The limit of prompting is simply size and freshness. Every model has a maximum amount of text it can hold in a single conversation, and even within that limit, models tend to get less reliable the more you cram in — a hundred pages of policy documents shoved into one prompt tends to produce answers that miss things buried in the middle, a known weak spot for long-context recall. And a prompt is static. If your inventory changes daily or your knowledge base has hundreds of documents, you don't want to re-paste all of it into every conversation. That's the specific gap RAG is built to close, and I've written about how RAG works in detail elsewhere on the site, so I won't re-cover that ground here. The short version for this comparison: RAG lets the model search across a much larger set of your documents and pull in only the relevant pieces for a given question, on the fly, so you're not limited to what fits in one prompt and you're not stuck re-writing context every time something changes.

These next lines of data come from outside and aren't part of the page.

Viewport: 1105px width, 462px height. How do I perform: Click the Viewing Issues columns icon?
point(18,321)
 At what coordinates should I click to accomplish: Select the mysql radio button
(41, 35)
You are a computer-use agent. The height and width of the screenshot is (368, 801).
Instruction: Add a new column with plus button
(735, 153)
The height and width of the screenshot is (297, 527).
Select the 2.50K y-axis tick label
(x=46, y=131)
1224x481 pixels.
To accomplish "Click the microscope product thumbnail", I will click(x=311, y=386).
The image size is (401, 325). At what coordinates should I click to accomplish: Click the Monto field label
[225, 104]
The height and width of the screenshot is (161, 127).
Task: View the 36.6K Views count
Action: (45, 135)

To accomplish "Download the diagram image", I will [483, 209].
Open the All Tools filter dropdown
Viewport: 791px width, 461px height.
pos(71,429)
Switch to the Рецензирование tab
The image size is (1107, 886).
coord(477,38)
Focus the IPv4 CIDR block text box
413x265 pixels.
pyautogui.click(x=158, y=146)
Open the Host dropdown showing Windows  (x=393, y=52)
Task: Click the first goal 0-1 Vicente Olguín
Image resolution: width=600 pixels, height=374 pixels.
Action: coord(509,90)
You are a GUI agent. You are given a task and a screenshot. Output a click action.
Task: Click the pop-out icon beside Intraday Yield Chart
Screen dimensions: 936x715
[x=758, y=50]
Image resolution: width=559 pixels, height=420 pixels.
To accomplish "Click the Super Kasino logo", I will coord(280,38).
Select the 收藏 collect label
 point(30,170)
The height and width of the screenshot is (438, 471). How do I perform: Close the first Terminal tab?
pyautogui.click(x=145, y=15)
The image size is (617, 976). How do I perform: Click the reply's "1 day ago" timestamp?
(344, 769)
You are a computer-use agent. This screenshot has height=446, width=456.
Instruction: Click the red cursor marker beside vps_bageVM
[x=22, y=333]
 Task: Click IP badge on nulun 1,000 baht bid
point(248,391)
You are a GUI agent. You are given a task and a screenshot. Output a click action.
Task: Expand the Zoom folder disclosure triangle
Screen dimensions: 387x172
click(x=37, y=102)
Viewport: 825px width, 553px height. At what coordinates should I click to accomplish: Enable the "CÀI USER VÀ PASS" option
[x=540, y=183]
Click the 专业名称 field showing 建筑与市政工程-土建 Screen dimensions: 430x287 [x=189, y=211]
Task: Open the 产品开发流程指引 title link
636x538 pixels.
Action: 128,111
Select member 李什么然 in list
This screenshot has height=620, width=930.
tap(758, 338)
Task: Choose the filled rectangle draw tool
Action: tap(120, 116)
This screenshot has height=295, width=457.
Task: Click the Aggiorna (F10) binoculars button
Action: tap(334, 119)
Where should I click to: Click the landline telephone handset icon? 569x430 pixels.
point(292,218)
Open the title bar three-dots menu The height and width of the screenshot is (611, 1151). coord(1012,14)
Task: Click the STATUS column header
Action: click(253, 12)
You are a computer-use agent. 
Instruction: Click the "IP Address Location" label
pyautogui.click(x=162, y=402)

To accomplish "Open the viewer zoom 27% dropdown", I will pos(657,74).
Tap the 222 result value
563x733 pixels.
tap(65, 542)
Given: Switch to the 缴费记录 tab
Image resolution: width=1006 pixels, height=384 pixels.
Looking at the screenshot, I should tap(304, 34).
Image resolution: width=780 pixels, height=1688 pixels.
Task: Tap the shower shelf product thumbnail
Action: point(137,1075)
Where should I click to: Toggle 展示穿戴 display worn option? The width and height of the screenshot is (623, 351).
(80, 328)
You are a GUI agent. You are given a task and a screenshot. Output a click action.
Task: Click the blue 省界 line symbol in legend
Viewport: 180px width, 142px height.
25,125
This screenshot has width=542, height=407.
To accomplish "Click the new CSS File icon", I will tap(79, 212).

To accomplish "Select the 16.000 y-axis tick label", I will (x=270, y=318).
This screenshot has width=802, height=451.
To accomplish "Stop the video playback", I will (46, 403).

Fine-tuning is a genuinely different thing, not a bigger version of the other two. Instead of giving the model information at the moment you ask it a question, you retrain the model itself — feeding it hundreds or thousands of examples of the input and output you want, so the model's internal behavior shifts to match that pattern by default. Done well, it can bake in a very specific voice, a very specific output format, or a very specific way of handling a narrow task, without you having to explain it every single time. Done poorly, or done for the wrong reason, it's an expensive way to get roughly the same result you'd have gotten from a good prompt, except now it's harder to change.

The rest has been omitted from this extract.